Completely unfounded, the news has been relaunched by many online newspapers, fueling an intense debate also in Djibouti, where the issues of the civil conflict in Ethiopia are the subject of particular interest.
The Djiboutian government, in particular, fears that the re-launch of fake news related to the evolution of the conflict could once again fuel the unrest that has already affected the Afar minority communities in the country on several occasions, triggering new episodes of violence.

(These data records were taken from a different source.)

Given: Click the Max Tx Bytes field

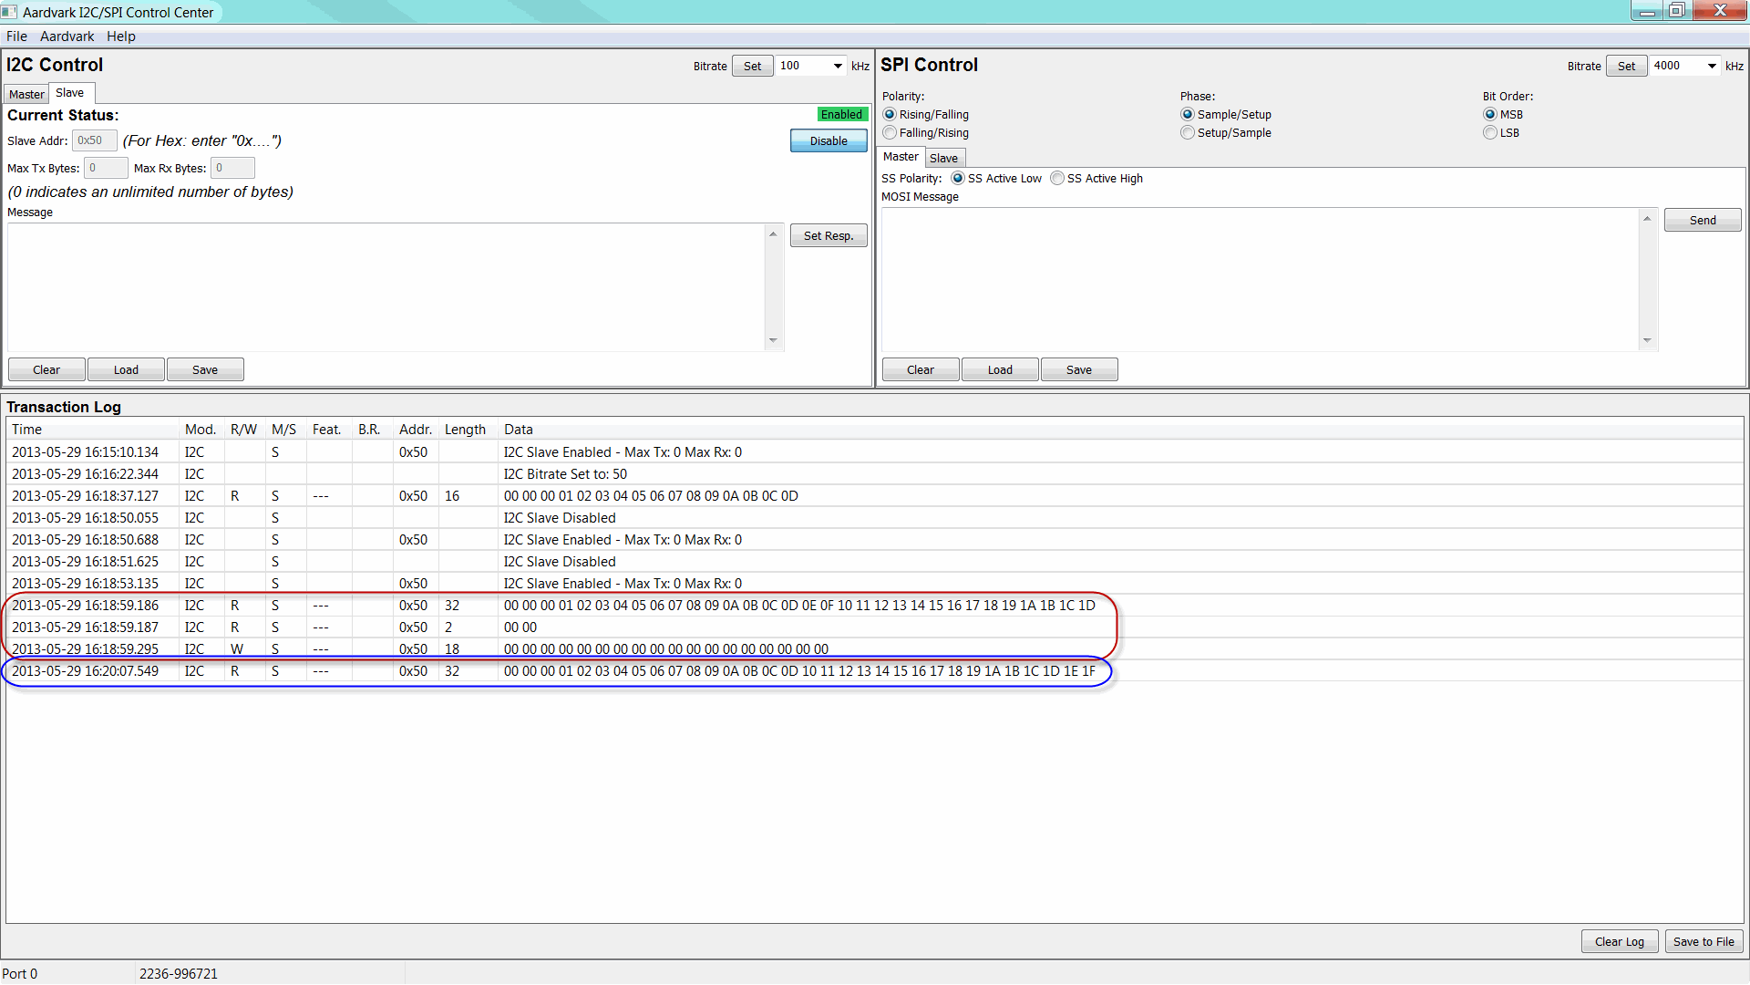Looking at the screenshot, I should tap(106, 168).
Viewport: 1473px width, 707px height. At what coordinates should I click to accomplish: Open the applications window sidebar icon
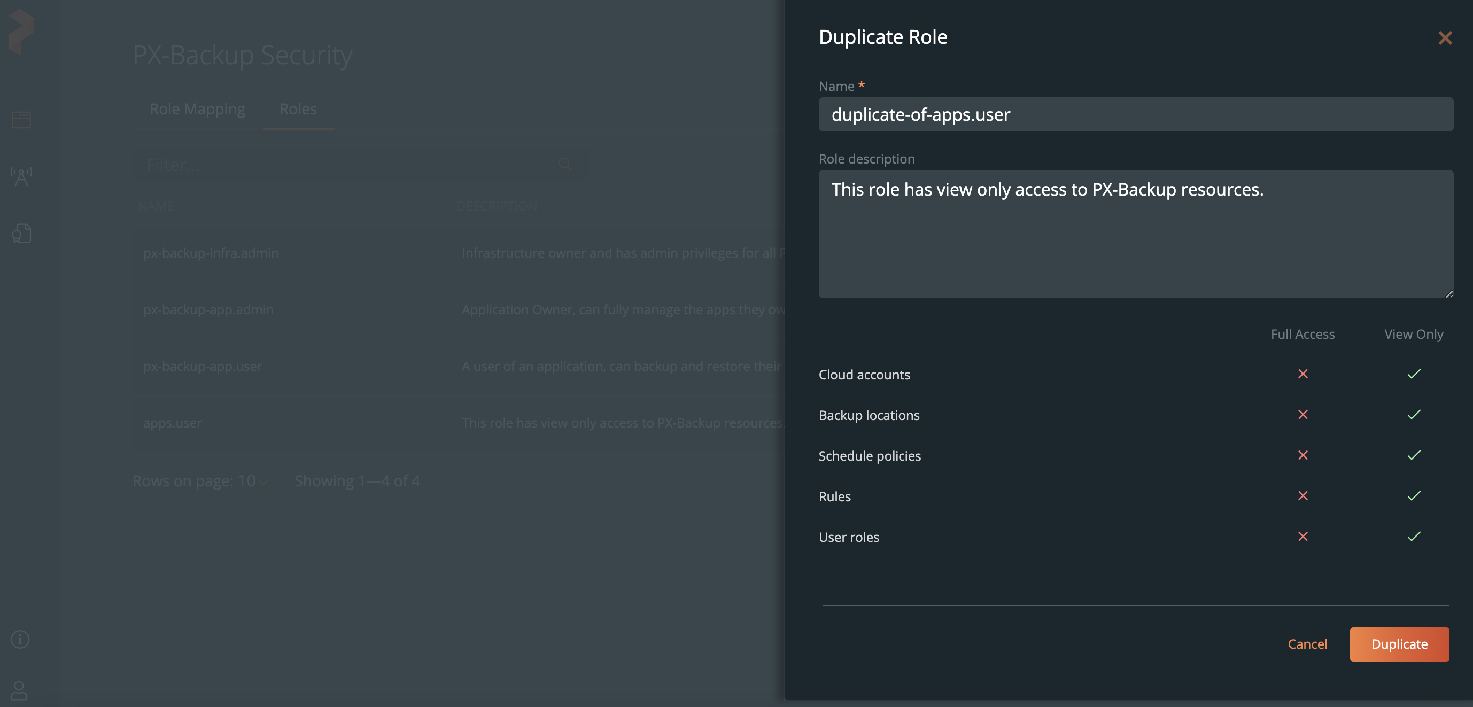pyautogui.click(x=22, y=119)
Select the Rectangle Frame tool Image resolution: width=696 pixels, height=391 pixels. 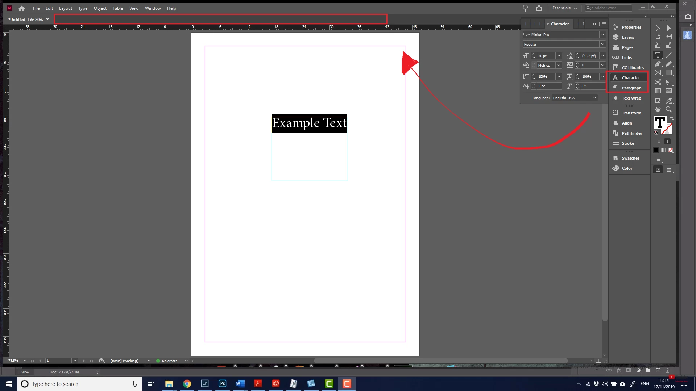pos(658,73)
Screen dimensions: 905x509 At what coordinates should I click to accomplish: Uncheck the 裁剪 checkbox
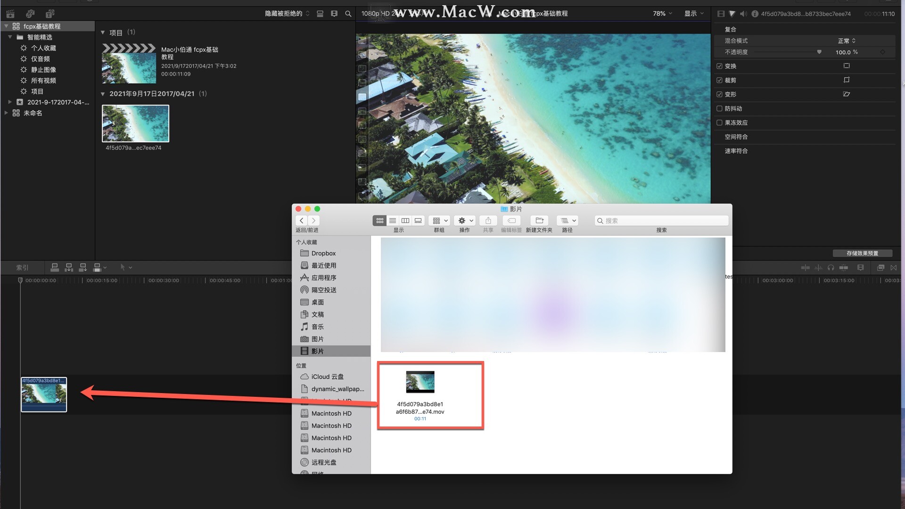719,80
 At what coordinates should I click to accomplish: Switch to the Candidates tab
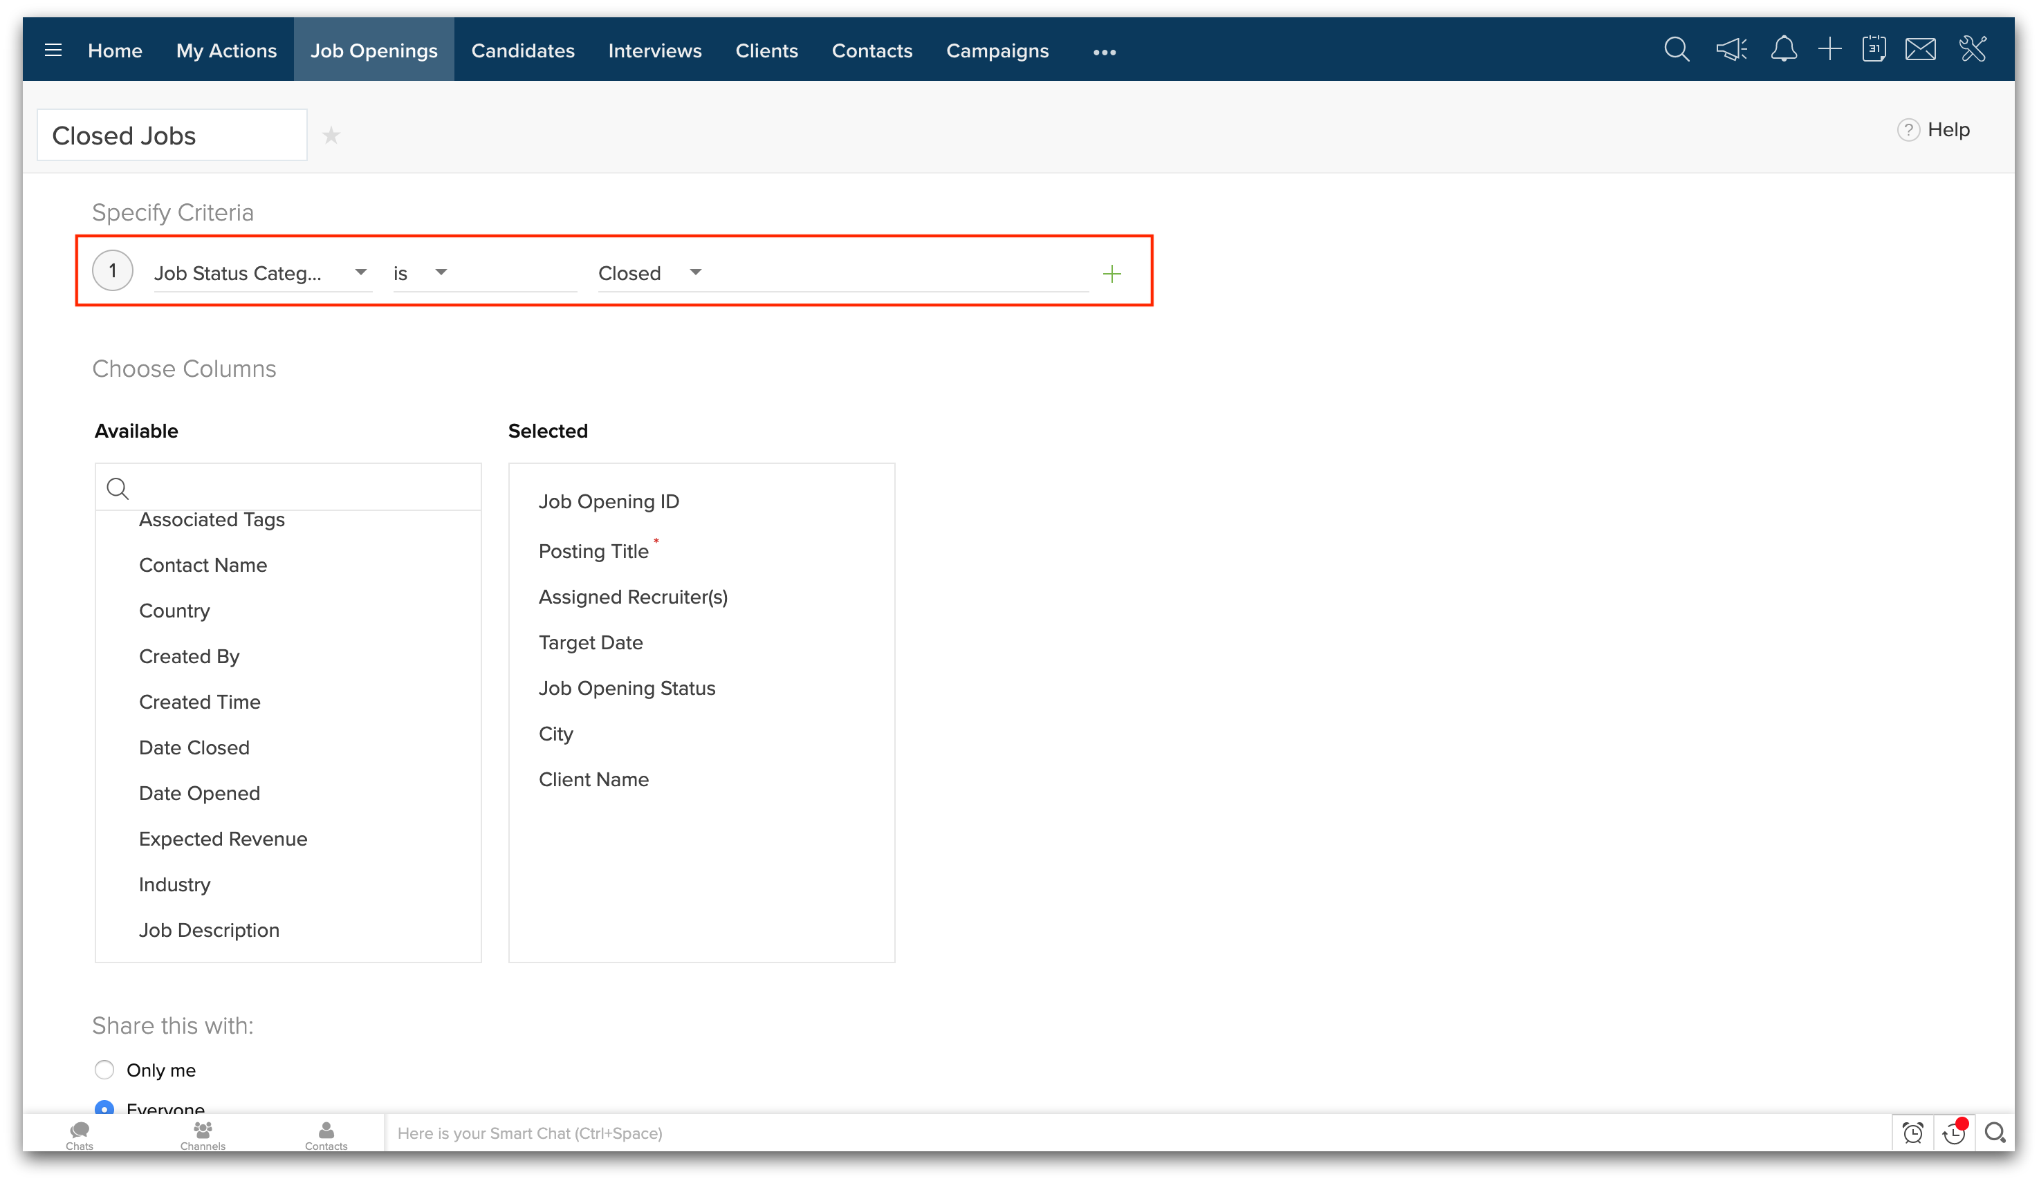pyautogui.click(x=523, y=51)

The scarcity of independent professional media, together with the proliferation of online newspapers that often disseminate their articles only through social media, determines in the region – and in Djibouti in particular – a clear problem of verification and filtering of information, which often results in the propagation of false information.
In this specific case, the false news of the deployment of Chinese and Russian soldiers’ troops on the borders with Ethiopia would have been spread by online activists close to the TPLF government of Tigray, with the intention of accusing the Djibouti government of having indirectly participated in the last phase of the offensive launched by the federal government in Addis Ababa especially on the front of the regional state of Afar.